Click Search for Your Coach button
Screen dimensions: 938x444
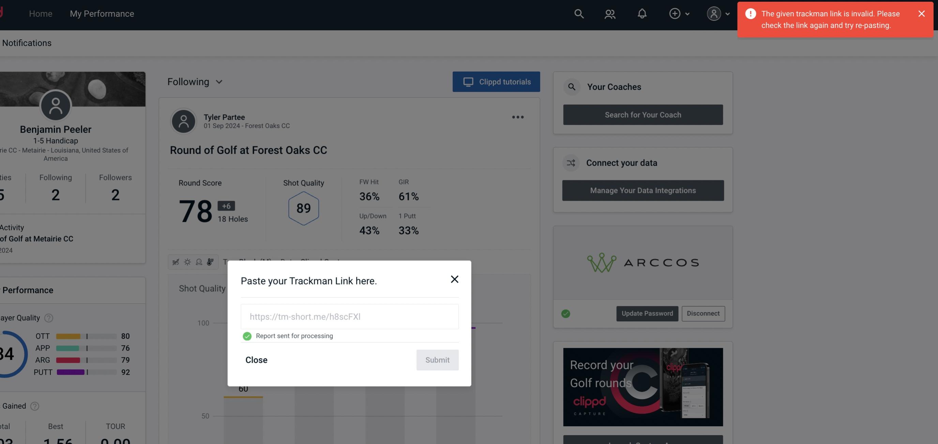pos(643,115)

* * *

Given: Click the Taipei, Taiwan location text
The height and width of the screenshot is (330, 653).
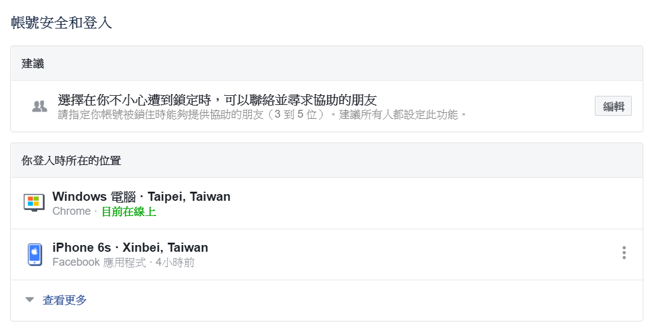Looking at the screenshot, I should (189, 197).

* * *

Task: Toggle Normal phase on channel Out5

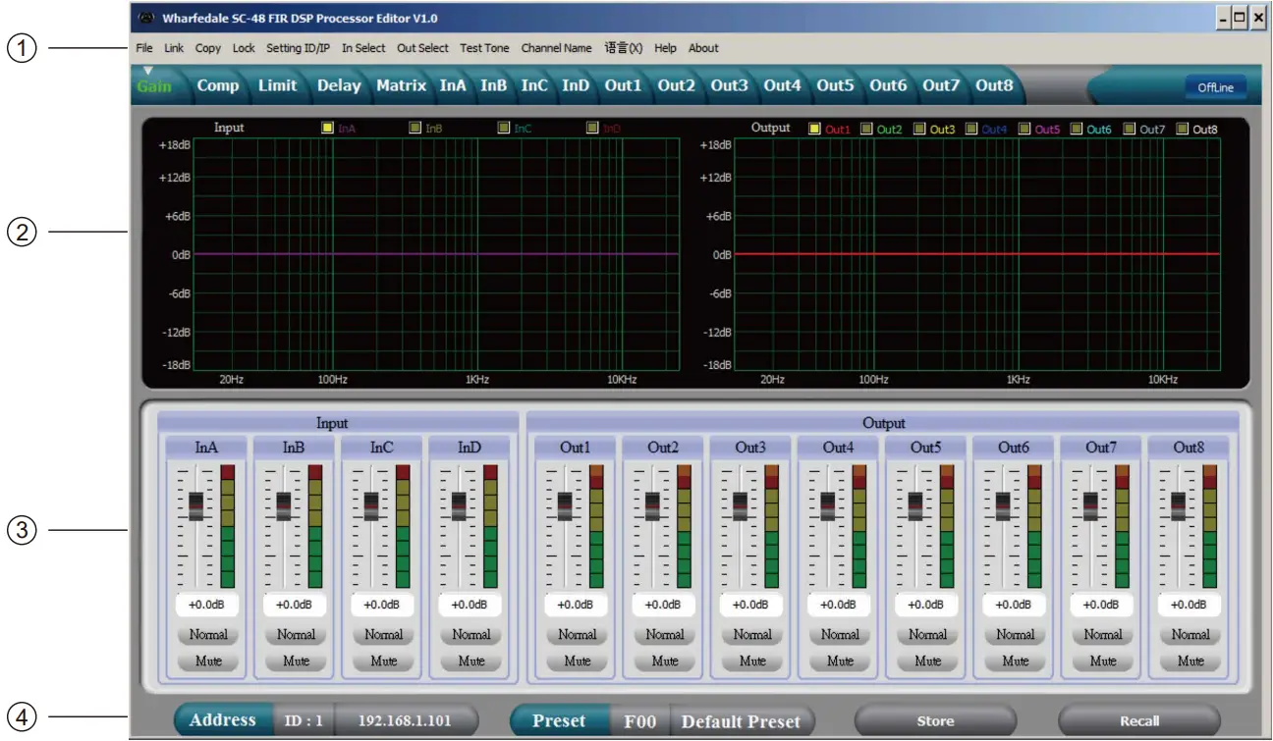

_What to work on_: Echo the rows between the line containing "Click Search for Your Coach button" and the line containing "pos(643,115)", inclusive, reproducing them line for line. Leave the pictures out.

_Solution_:
Click Search for Your Coach button
Screen dimensions: 938x444
pos(643,115)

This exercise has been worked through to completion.